09/23/2011 09:04:00 AM
Amelia Freidline

Traceability continues to be a hot topic within the produce industry. It’s clearly a critical part of an effective food safety program.
Now that the Food Safety Modernization Act has passed, it’s also clear that mandatory compliance is coming and will be regulated by the federal government including the FDA. 
The FSMA will focus on preventative measures which means traceability will become part of standard industry audits. The implementation of FSMA will happen in phases over the next three years.
Retailers, however, are driving traceability compliance at a much faster pace. In fact, some leading retailers have notified growers regarding a late 2011 compliance date.
Successful grower-shippers must proactively respond to this new business reality.
So, what should you be doing right now to prepare for traceability compliance? 
Here are five important action steps:
u You should understand and take action on the seven Produce Traceability Initiative milestones.
The PTI was created by a diverse group of industry leaders that had the vision to see this requirement coming. The group created the PTI as an industry-designed solution. The FDA has publicly stated that it supports the PTI and considers it a model for other food groups to investigate.
In essence, the PTI is a plan to adopt an effective, industry wide Whole Chain Traceability program by combining the use of technology and common standards to link internal traceability programs.
Detailed information about the PTI can be found at www.producetraceability.org. This is the definitive source for up-to-date PTI information including milestones and a host of action items to move you forward with implementation.
u You should define which products you’re going to use for testing.
Perhaps you’ve already identified your GTINs, but you haven’t acted on moving these into your process. This is the time to take action. Start small, identify which products to test on and place these into your existing process.
You must also start active conversations with your customers to better understand their specific expectations and timelines. Communication is vital as this process unfolds.
Some retailers, for example, might not expect you have all products fully compliant by the end of the year, but may expect you to be working toward compliance. Other retailers have finalized their plans and have already issued official compliance letters.
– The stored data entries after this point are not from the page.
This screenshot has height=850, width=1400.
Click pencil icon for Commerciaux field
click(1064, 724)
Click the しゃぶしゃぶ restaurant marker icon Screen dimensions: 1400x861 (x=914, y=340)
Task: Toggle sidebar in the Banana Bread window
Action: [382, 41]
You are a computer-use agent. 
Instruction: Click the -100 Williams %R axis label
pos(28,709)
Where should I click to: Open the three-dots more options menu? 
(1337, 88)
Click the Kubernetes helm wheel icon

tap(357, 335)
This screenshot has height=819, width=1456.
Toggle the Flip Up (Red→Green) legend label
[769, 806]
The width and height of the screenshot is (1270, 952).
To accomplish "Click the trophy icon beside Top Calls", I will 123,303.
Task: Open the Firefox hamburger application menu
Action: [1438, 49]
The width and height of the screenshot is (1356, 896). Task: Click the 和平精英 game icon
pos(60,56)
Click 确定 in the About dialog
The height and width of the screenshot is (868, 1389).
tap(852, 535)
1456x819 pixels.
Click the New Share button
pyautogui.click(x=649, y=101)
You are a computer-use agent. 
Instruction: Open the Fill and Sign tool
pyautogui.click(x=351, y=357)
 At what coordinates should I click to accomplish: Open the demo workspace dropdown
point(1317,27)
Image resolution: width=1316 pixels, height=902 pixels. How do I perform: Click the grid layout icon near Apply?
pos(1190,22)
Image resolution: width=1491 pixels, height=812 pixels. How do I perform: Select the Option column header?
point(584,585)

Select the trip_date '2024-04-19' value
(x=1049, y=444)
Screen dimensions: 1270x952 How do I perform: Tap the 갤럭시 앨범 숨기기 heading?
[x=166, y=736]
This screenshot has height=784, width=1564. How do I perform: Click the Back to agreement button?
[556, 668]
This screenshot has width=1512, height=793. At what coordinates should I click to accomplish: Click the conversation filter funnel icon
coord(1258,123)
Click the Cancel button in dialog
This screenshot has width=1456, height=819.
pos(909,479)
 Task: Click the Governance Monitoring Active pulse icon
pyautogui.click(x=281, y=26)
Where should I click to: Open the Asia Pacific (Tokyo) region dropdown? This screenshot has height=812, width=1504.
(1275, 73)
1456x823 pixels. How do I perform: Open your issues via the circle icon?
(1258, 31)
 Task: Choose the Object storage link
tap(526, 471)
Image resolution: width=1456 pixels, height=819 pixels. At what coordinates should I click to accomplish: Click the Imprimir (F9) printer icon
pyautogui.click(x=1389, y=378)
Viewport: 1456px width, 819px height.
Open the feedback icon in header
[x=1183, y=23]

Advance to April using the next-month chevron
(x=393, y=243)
u Communicate with your peers about their process and experience.
You can gain a tremendous amount of insight from talking to operators who have already made progress toward compliance.
u Identify and talk with your traceability vendors.
Experienced vendors can help you scope out your needs and gain a better understanding as to what the process will mean to your operation in terms of implementation, budget and timing.
u Stay connected to trade associations like the PMA and United Fresh.
Participate in industry events and attend trade shows to help you stay current on food safety and traceability best practices. And, remember to monitor the Produce Traceability Initiative website. 
As best practices are approved, they will be published and shared via this website.
Food safety regulation will remain a highly visible issue as both retailers and consumers demand more information and strong prevention efforts. Traceability is a critical part of an effective food safety system and is here to stay. Now is the time to move forward with a compliance plan for your operation.